One of the first problems we ran into with multiple codegen units was managing
all this parallelization across multiple instances of rustc. For example if
Cargo spawns 10 rustc processes and then each of those rustc processes spawns 30
separate threads that can quickly overload a system! To solve this we
implemented a jobserver in Cargo, an implementation of a GNU
jobserver. This, when integrated into rustc, effectively
enabled a global rate limit for Rust compilations, ensuring that cargo build -j10
indeed never had more than 10 units of work at any one point in time.
The next problem we ran into was that rustc was consuming excessive amounts of memory! The problem here was that we would build up all codegen units in memory and keep them all there before we submitted them to LLVM. Worse still, while working on some codegen units all the others were just sitting idle in memory. To solve this problem we implemented "async translation" which enabled rustc to optimize/code generate code in parallel with translation to LLVM. Better still we’d pause translation of code to LLVM when enough codegen units were ready. Overall, this helped keep memory under control when lots of codegen units came into the picture.
The final problem we’ve now faced (modulo a huge slew of other assorted bugs) is that codegen units hurts runtime performance! Rust has almost always compiled code in one codegen unit by default, and a large motivation factor for this is that it enables more inlining and optimization opportunities in LLVM. When we split one codegen unit into many then LLVM loses optimization opportunities. Sure enough in practice this causes huge regressions as optimization in Rust relies so heavily on inlining.
We’re hoping to solve this runtime performance problem with an implementation of ThinLTO. Announced some time ago, ThinLTO is a novel implementation of LTO in LLVM which optimizes for incremental compilation and parallelization. Glossing over all a bunch of details, it basically means that you can get the runtime benefits of a full LTO build without paying the significant cost that comes with today’s LTO.
The primary way we’re thinking of leveraging ThinLTO right now is to regain the performance loss of multiple codegen units when compiling one crate. This means that when you compile a crate with multiple codegen units in release mode you’ll initially lose a lot of inlining and optimization opportunities, but with ThinLTO we should be able to regain all of those losses while still retaining the parallel codegen and optimization benefits.
Now that’s quite a lot of background! Long story short is that we’re hoping to improve compile times in rustc by ensuring that any work in LLVM uses all the cores available on a machine. This means that the often longest part of a compilation, LLVM, should now be parallelized and scale better with the size of the hardware it’s running on.

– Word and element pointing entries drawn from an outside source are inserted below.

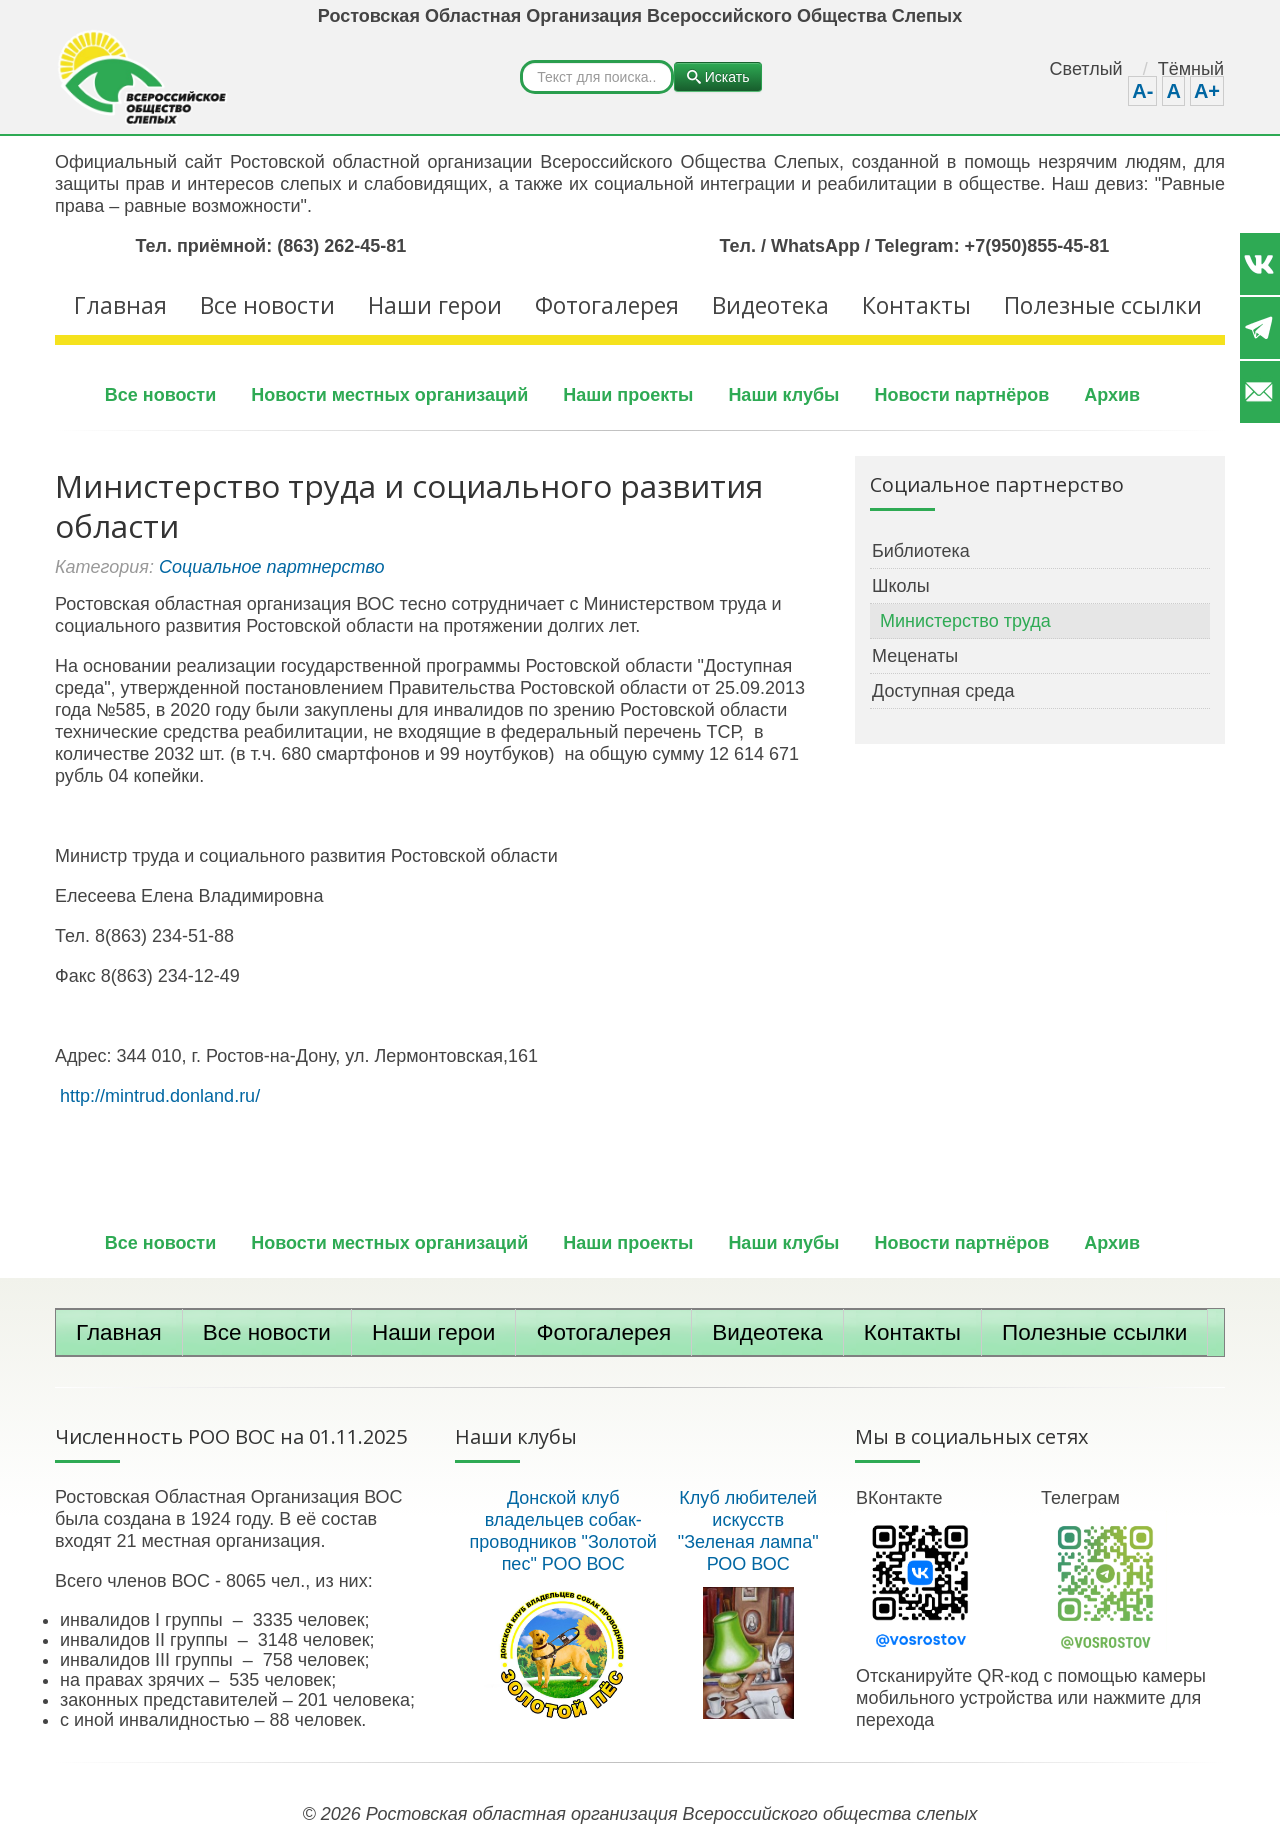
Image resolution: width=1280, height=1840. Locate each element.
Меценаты (915, 656)
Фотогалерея (607, 305)
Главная (120, 305)
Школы (901, 586)
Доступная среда (943, 691)
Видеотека (770, 305)
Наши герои (435, 305)
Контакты (916, 305)
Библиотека (921, 551)
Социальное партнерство (272, 567)
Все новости (267, 305)
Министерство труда (965, 621)
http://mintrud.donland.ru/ (160, 1096)
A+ (1207, 91)
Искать (520, 60)
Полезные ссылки (1103, 305)
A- (1142, 91)
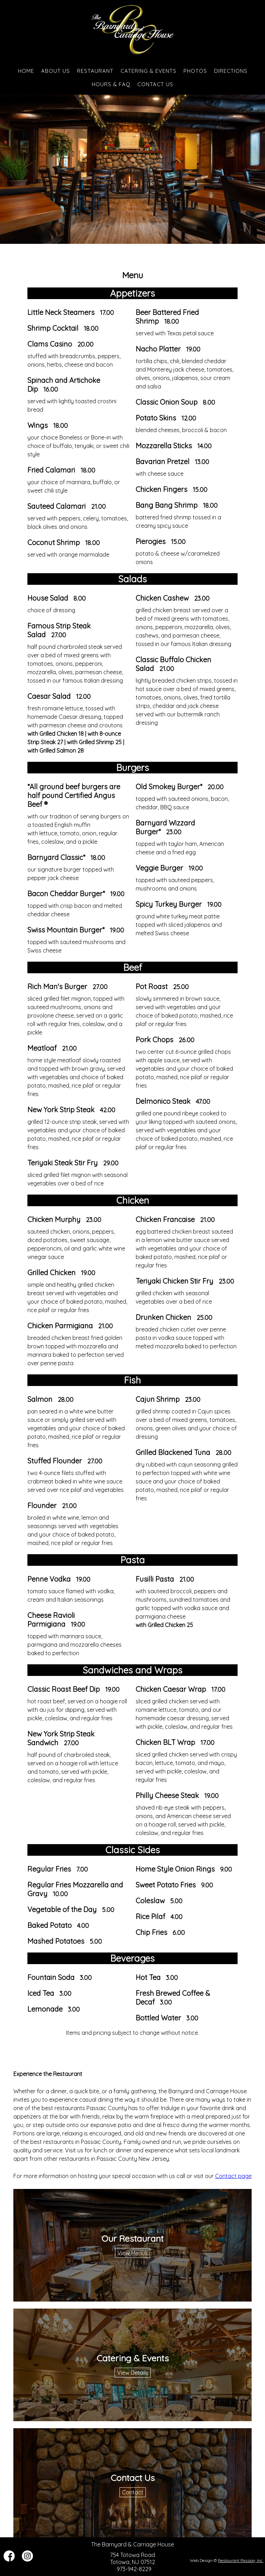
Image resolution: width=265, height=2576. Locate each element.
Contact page (233, 2175)
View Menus (132, 2253)
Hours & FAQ (111, 84)
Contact (132, 2492)
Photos (195, 71)
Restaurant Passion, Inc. (240, 2560)
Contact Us (155, 84)
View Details (132, 2372)
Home (26, 71)
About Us (55, 71)
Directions (230, 71)
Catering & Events (148, 71)
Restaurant (95, 71)
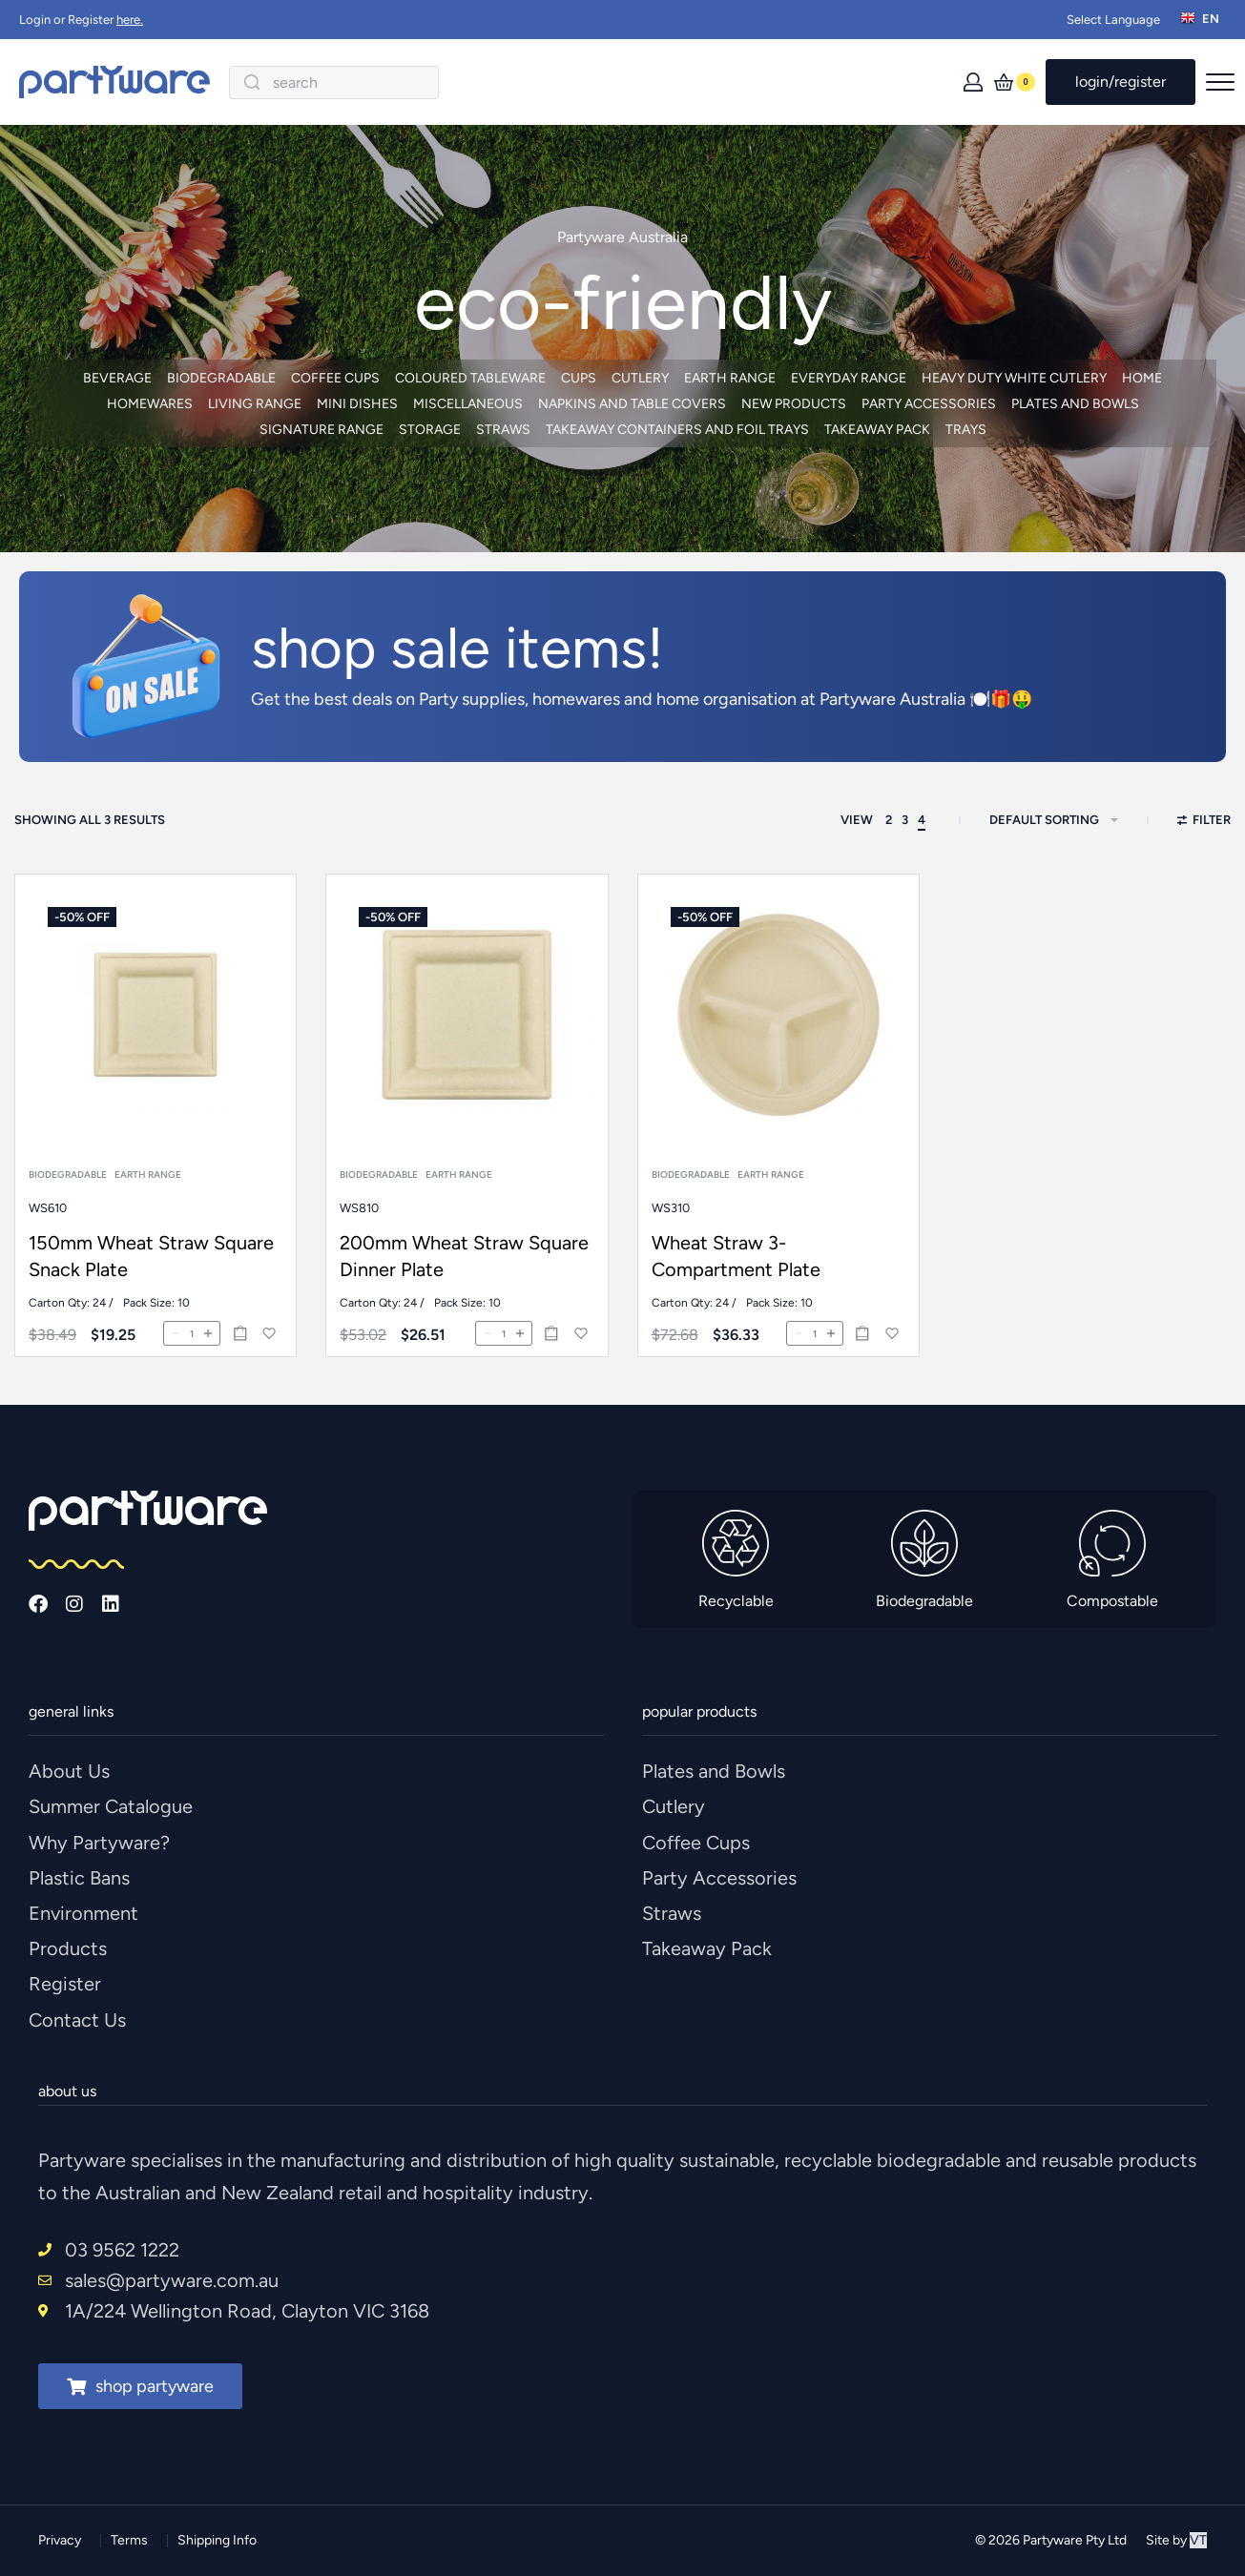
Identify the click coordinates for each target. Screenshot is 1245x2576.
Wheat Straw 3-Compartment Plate (737, 1295)
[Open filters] (1204, 822)
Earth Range (148, 1191)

Parallel code generation was enabled by default for debug mode and is continuing to receive perf improvements. Note that the loss of inlining opportunities doesn’t matter to much in debug mode!
The next step is to enable parallel code generation by default in release mode, but we’re hesitant to do this until we’re sure that we won’t cause 10x regressions throughout the ecosystem! We’re hoping that ThinLTO can help us solve this problem, but we need your help to test it out and find bugs to ensure it’s production ready!
The implementation of ThinLTO just hit nightly and likely has a bug or two in it, so it’d be greatly appreciated if you could test out your local project and see how compile times and runtimes are affected. With your feedback we should soon be able to turn this on by default and ensure we all get benefits of faster compiles by default!